Oznacza to, że sytuacja na amerykańskim rynku pracy jest dobra, co zapewne będzie powodowało przyspieszenie wzrostu płac.
W styczniu w Stanach Zjednoczonych utworzono 151 tys. miejsc pracy, wprawdzie mniej niż wynosiła średnia prognoz - 190 tys. - , ale to skutek dużego sezonowego wzrostu w ostatnich dwóch miesiącach minionego roku - poinformował w piątek Departament Pracy. Grudniowe dane zrewidowano jednak w dół z 292 do 262 tys. ale listopadowe w górę z 252 do 280 tys. utworzonych w tych miesiącach miejsc pracy. Stopa bezrobocia jest obecnie w USA najniższa od lutego 2008 r.
Godzinowe stawki wynagrodzeń wzrosły w styczniu bardziej niż prognozowano i to po rocznej zwyżce w grudniu największej od lipca 2009 r. Średnia godzinowa stawka wyniosła w minionym miesiącu 25,39 USD, to o 0,5 proc. więcej niż w grudniu. Rok do roku godzinowa stawka wzrosła o 2,5 proc. po 2,7 proc. w ciągu 12 miesięcy do grudnia.
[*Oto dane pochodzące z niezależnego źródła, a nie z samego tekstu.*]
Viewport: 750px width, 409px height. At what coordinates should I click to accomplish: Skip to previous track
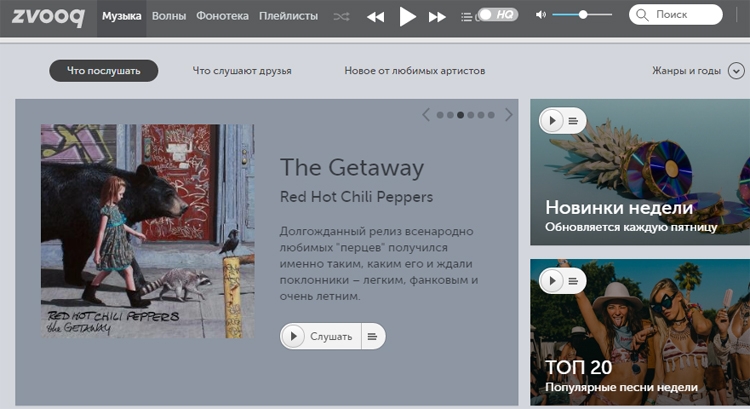[x=375, y=17]
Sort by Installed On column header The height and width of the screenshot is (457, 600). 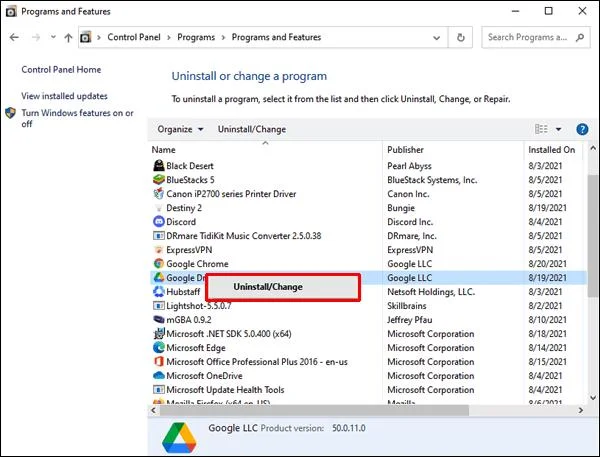[x=551, y=150]
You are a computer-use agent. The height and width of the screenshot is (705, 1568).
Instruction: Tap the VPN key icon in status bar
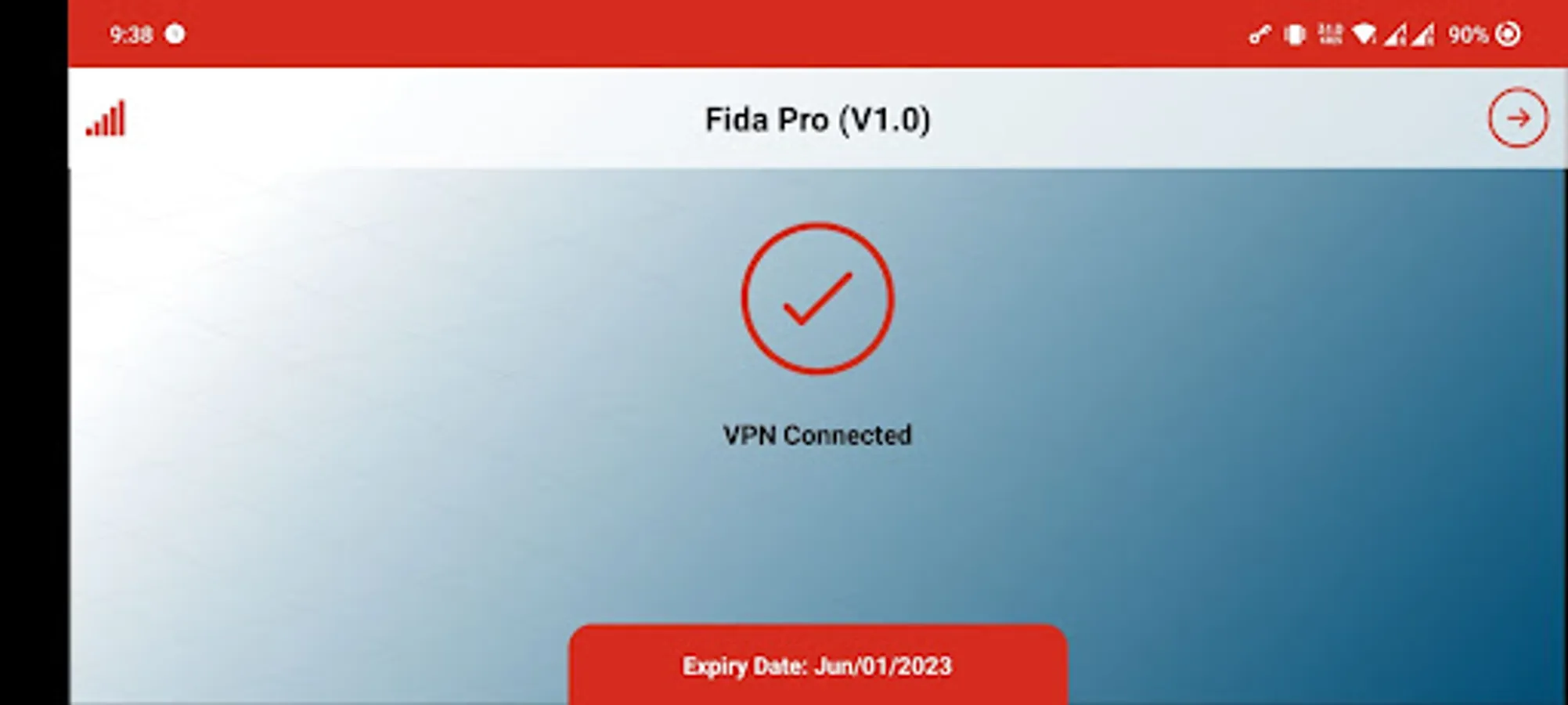tap(1259, 34)

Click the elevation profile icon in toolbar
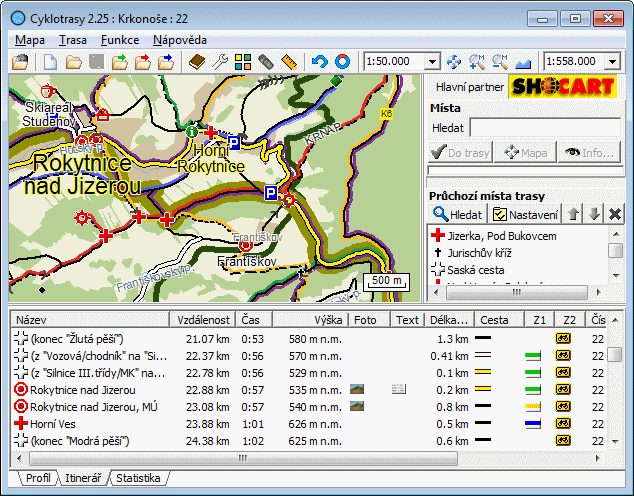(525, 62)
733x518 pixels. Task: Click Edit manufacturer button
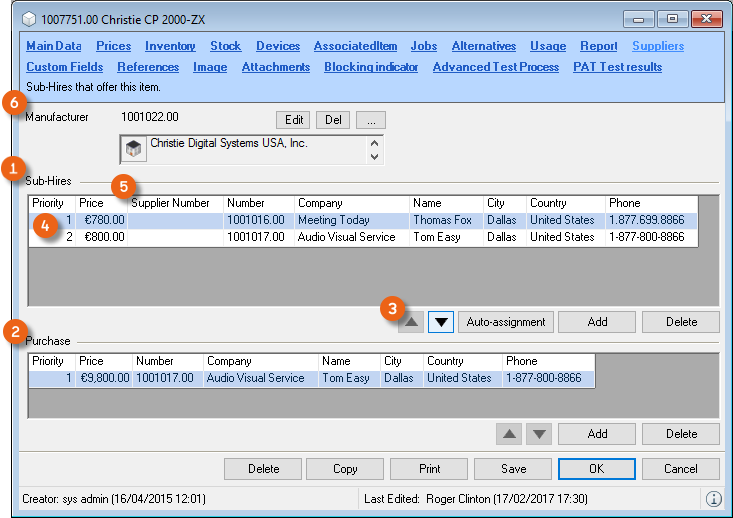coord(294,120)
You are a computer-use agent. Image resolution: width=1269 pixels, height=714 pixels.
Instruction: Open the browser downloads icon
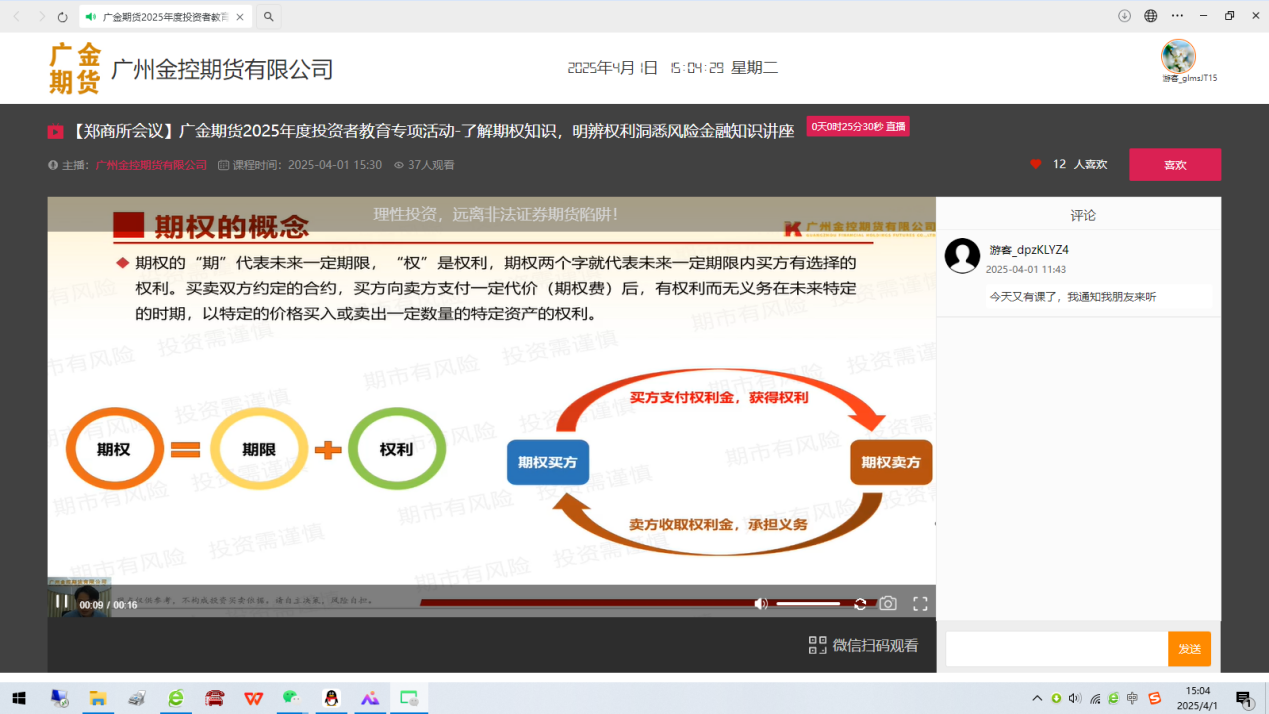[x=1124, y=16]
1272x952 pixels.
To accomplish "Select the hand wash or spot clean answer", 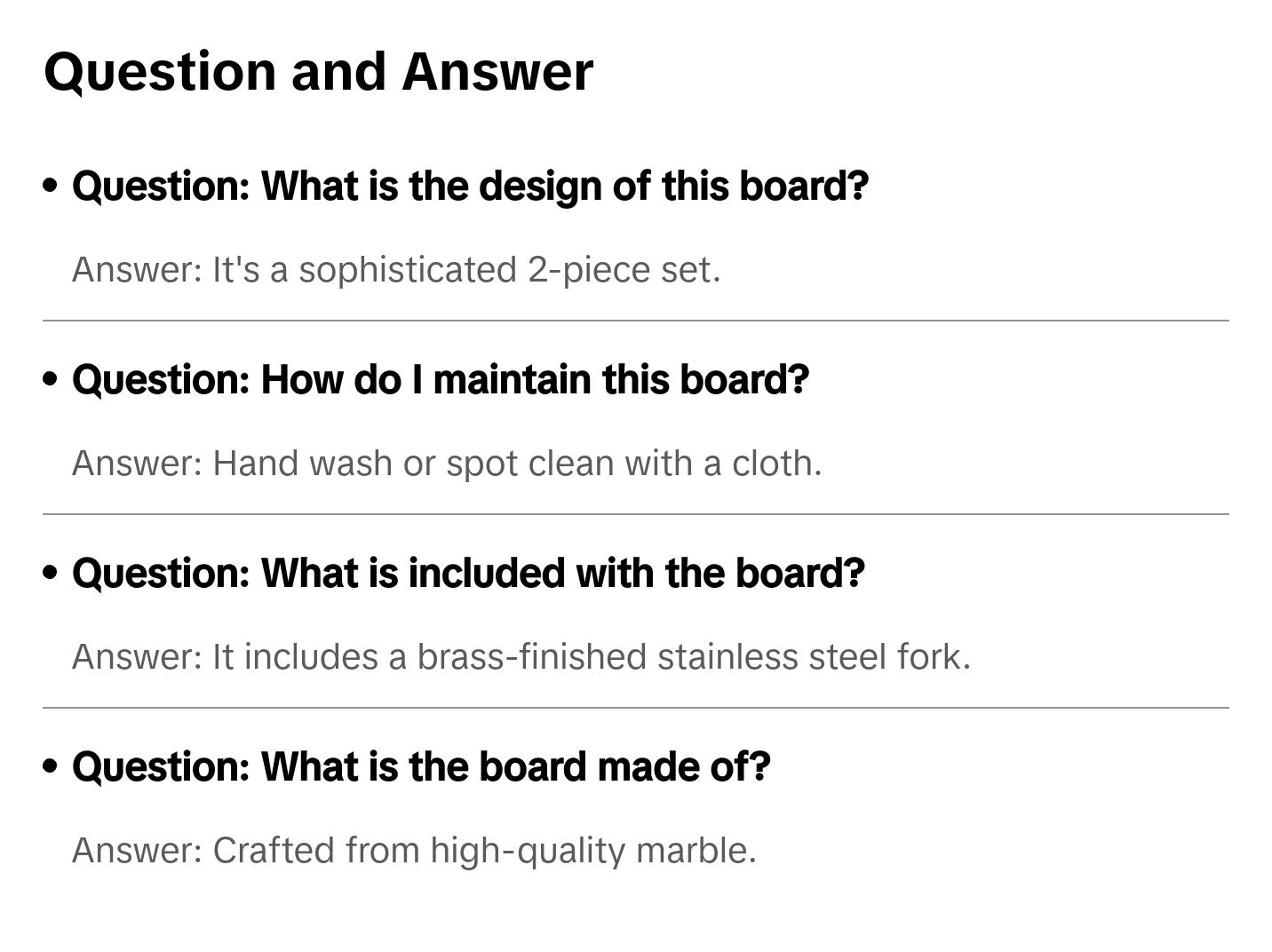I will 447,464.
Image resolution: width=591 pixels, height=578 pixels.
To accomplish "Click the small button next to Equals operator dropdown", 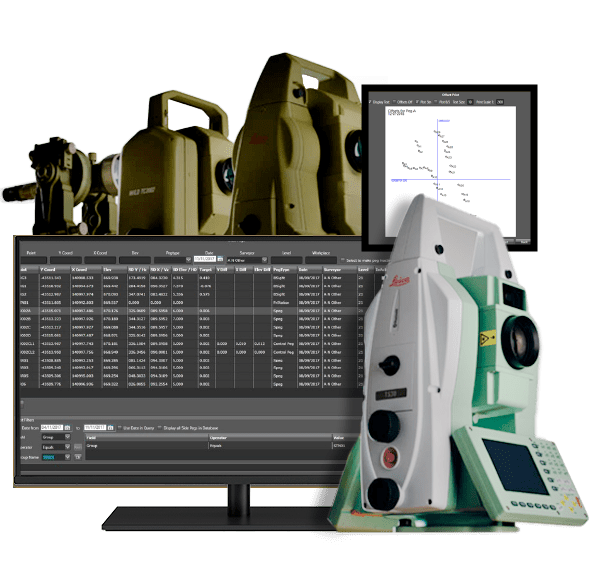I will tap(78, 447).
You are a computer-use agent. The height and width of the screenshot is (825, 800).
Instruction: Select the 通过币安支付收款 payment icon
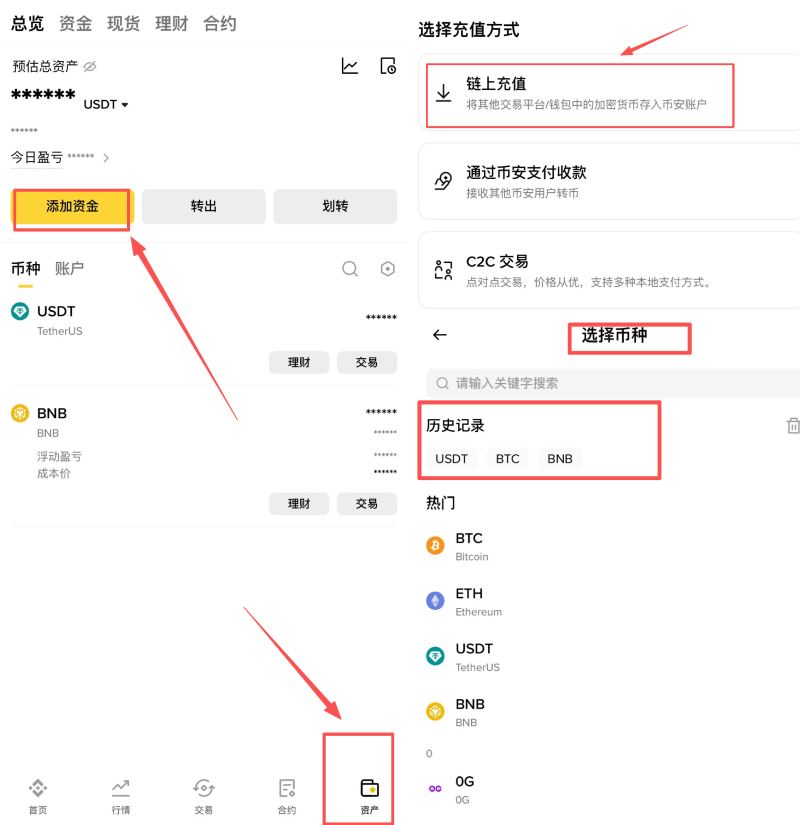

- Wzrost zatrudnienia jest bardzo dobry, realne dochody Amerykanów też bardzo dobre, a więc ludzie mają coraz więcej pieniędzy i są gotowi je wydawać - powiedział Bricklin Dwyer, ekonomista z nowojorskiego biura BNP Paribas. I zwrócił uwagę, że wolniejsze tempo wzrostu zatrudnienia jest wystarczające do zmniejszania bezrobocia w USA, co ma znaczenie dla Fed przy wytyczaniu polityki pieniężnej. Oczekuje się, że na najbliższym posiedzeniu, Fed nie zdecyduje się na kolejną podwyżkę stóp procentowych. Także dlatego, że tempo wzrostu gospodarczego USA spadło w czwartym kwartale do 0,7 proc. z 2 proc. w poprzednich 3 miesiącach.
W grudniu handlowcy zatrudnili prawie 58 tys. nowych pracowników, a kolejne 44 tys. znalazło pracę w służbie zdrowia. Najbardziej zaskakującym był wzrost zatrudnienia w fabrykach o 29 tys., największy od sierpnia 2013 r.